• Information:
_____
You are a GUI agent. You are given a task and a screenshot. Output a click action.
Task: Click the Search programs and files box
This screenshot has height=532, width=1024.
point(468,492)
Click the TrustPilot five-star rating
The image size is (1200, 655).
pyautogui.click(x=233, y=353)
_____
• Required action:
Output all of the data in full, exactly as given.

• Task result:
You are a GUI agent. You are given a task and a screenshot. Output a click action.
Task: Click the Search programs and files box
This screenshot has height=532, width=1024.
point(468,492)
Click the TrustPilot five-star rating
The image size is (1200, 655).
pyautogui.click(x=233, y=353)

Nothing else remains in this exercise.